• **EXERCISE GOAL**: Continue the advice text on open relationships, starting after its final sentence.

• **TEXT PROVIDED**:
BEGIN

Read up about open relationships enough so that you can answer them honestly. If you’re not sure about some question they asked, stay truthful.
Never pretend to know everything, and suggest learning about it together. Research together in your leisure time to show that they matter to you equally.
4. Tackle the space cleverly
Your partner might distance themselves or take some time apart to review your relationship.
During this phase, don’t do anything that’ll make them wary about your intentions.
Though your partner might not give you attention, that’s all a pretense. They might test your honesty and loyalty during this time.
Give enough attention to their needs but don’t try popping their distancing bubble. Let them be, but also pamper them with the slightest gestures.
5. Take rejections sportingly
If your partner completely rejects the thought of sex with other people, don’t get angry.
At this point, you can try convincing them with the facts about open relationships along with the rules and boundaries.
Explain how it won’t disturb your relationship and that they’ll still be your everything.
Even if your partner holds against the idea, understand that you two are not compatible. Perhaps, they’re a strong believer in monogamy and you aren’t.
Instead of forcing each other into this unhappy relationship, choose what you want more: a non-monogamy relationship or this person.
However, if your partner agrees, they’ll bombard you with more questions like…
How do open relationships work?
Open relationships work on the terms of the primary and secondary partners. You must find your normal and define some clear rules and boundaries to abide by.
As you didn’t find one definite definition of open relationships, the working is quite versatile too.
Your open relationship will work on what you and your primary partner want, what you don’t want, how much you want to explore, and your exclusiveness to each other.

END

• **RECORDED DATA**:

BEGIN

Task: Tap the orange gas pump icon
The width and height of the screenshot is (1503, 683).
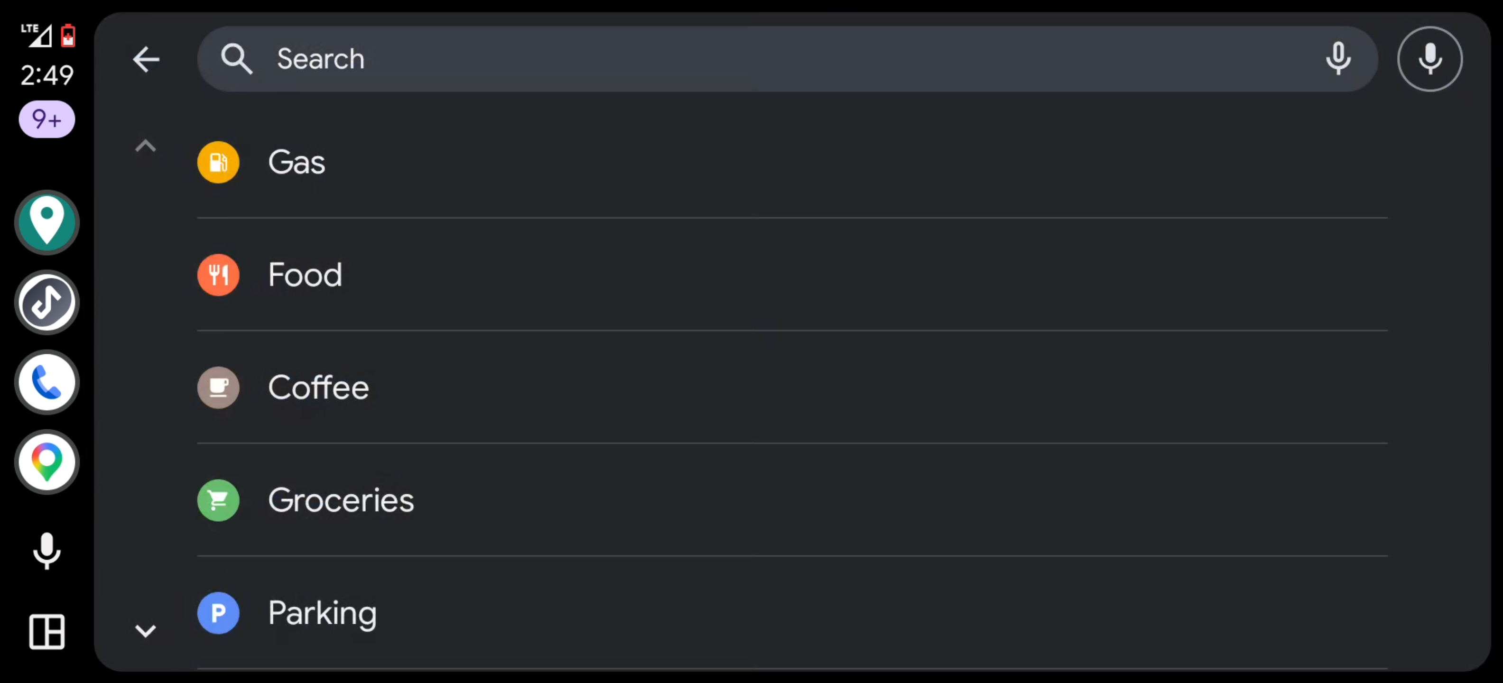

END

• **WRITTEN RESPONSE**:
There are several books about open relationships (discussed later in this article) that help you to learn how you must and mustn’t work your open relationship.
But basically, you open your relationship to explore your sexual desires, fulfill your sexual satisfaction and find a way out of your mismatching sexual energy together.
You can build an open relationship where you let your primary partner and secondary partner(s) know about each other’s presence, STI status and continue your life.
Or, you can let each other know more about your partners so that you don’t feel you’re straying apart and feel comfortable in one another’s company.
It all drizzles down to your comfort zone and your compatibility. Also, in long-term primary relationships, you’ll find that you’ll need much fewer rules and will easily go along the flow.
If you’re both new to this, build your unique…
Open relationship rules
Before you open your relationship, build some clear ground rules to avoid misunderstandings like…
1. Enlist the dos and don’ts for each other
Whether you want to allow your partner to fall in love with others or not, or you want to keep something exclusive about your relationship, write it all down.
Make a raw agreement with honesty about how much you want to share your partners with others and how much you want to keep them to yourselves.
Your partner might not agree to everything so communicate well about it.
2. Write down your desires
What are your desires from your secondary partner? How much do you want to explore and what desires do you exactly want to satisfy outside the relationship… write everything on paper.
Your partner might be unaware of your kinks, so they can’t say whether they like it or not. Write down your honest desires and be open to each other’s thoughts about them.
3. Prioritize protection
Once you know each other sexual activities and desires, decide on the types of protection you’ll use and want your partner to use outside your relationship.
Inform each other about your protection against STIs. Perhaps you don’t want them to exchange any bodily fluids with the other partners at all.
Include it in your agreement clearly and don’t let any misunderstanding take place because you assumed it’s a given.
4. Don’t choose a partner for your partner
If you feel comfortable, then introduce your secondary partners to each other. It’s fine if you don’t want to and only prefer keeping tabs on the secondary partners’ STI status.
Once you open your relationship, don’t “choose” a partner for your partner. You both are unique and have unique choices, so accept each other’s choice about the new partners.
Trust each other to choose the best for yourselves.
5. Don’t dictate the partners
Even if your partner’s partner is your archenemy, don’t tell them what they must and mustn’t do. That’s your partner’s job and if you cross the line, you might spoil your primary relationship.
Your partner is responsible enough to enlighten them about the rules.
However, if your partner brings them to you and wants to go through the rules with you, to ensure all parties feel safe about it, put forward your thoughts.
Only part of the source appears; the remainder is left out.